She spoke to Daniel Perlick, the minis coach at the Rathenower Red Eagles basketball club. The 45-year-old pedagogue from Scholl elementary school found open ears with Daniel Perlick, who has been fighting for children’s and youth sports in Rathenow for years.

“I thought it was a very good idea. Sports and sports clubs are important for children. In the clubs, not only competitive sports are practiced, but also social contacts, which are of great importance for the children’s development,” says Daniel Perlick.

“Besides, you might remove their fear of the German club system. In their homeland, many of them were also creative and active in sports. Many Ukrainian mothers ask me where their children can practice sports, art or music. The interest certainly seems to be there,” says Silke Biese about her experiences.

13-year-old Jasko, a student at Jahn-Gymnasium, also wants to be part of the project. “I’m not in a club, but I like playing school sports. That’s why I’m looking forward to playing sports with the Ukrainian children. I’m happy to be part of the project,” says Jasko.

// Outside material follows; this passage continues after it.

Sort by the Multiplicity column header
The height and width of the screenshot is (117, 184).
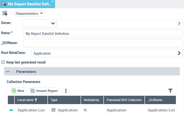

It’s important to have fun and connect with each other

Daniel Perlick emphasizes that it is not about finding new talent for his club. “The children don’t just have to play basketball. The project is simply about handling the ball and movement. That’s why we call the project a ball sports group. It doesn’t matter whether the children go to basketball or football or play music afterwards. It’s important to have fun and connecting with each other. Well, if anyone would like to play basketball with us, of course I’d be happy too.”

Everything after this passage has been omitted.